Abstract Iodothyronine deiodinases (IDs) are mammalian selenoenzymes that play an important role in the activation and inactivation£ of thyroid hormones. It is known that iodothyronamines (TnAMs), produced by the decarboxylation of thyroid hormones, act as substrates for deiodinases. To understand whether decarboxylation alters the rate and/or regioselectivity of deiodination by using synthetic deiodinase mimics, we studied the deiodination of different iodothyronamines. The triiodo derivative 3,3′,5‐triiodothyronamine (T3 AM) is deiodinated at the inner ring by naphthyl‐based deiodinase mimics, which is similar to the deiodination of 3,3′,5‐triiodothyronine (T3).

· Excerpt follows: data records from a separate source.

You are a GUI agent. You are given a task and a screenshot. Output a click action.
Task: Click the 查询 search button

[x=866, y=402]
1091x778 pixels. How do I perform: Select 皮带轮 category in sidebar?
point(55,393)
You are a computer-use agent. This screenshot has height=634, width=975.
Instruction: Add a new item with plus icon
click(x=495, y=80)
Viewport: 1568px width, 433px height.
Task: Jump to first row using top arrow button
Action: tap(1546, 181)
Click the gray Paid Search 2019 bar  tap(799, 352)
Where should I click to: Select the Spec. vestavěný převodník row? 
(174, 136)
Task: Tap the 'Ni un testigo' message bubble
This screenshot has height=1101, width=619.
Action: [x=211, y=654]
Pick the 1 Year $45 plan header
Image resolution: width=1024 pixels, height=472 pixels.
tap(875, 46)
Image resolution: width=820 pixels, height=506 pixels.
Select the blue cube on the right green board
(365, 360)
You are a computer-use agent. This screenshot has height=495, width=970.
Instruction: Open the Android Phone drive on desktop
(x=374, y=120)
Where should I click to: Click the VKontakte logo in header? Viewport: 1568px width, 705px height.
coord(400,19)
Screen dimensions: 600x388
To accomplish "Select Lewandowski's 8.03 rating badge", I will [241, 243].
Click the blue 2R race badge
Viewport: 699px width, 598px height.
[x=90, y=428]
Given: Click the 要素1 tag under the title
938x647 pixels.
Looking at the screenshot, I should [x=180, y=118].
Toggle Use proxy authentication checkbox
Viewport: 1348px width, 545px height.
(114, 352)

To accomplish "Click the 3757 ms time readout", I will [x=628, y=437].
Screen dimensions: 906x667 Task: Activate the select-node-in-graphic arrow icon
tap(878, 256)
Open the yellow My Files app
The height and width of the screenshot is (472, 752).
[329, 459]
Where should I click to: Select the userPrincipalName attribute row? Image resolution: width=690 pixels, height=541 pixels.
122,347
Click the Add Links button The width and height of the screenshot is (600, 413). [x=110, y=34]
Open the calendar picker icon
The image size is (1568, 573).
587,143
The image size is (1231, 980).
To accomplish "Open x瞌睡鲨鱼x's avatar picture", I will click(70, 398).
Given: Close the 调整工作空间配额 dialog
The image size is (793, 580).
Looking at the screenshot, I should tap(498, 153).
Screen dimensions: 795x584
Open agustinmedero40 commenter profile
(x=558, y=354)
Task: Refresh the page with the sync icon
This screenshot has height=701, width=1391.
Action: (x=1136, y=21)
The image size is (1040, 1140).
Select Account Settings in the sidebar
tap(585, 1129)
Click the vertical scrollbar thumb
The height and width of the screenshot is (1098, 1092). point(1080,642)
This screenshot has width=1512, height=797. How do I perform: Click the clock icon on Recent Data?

However, T3 AM undergoes much slower deiodination than T3. Detailed experimental and theoretical investigations suggest that T3 AM forms a weaker halogen bond with selenium donors than T3. Kinetic studies and single‐crystal X‐ray structures of T3 and T3 AM reveal that intermolecular I⋅⋅⋅I interactions may play an important role in deiodination. The formation of hydrogen‐ and halogen‐bonding assemblies, which leads to the formation of a dimeric species of T3 in solution, facilitates the interactions between the selenium and iodine atoms. In contrast, T3 AM, which does not have I⋅⋅⋅I interactions, undergoes much slower deiodination.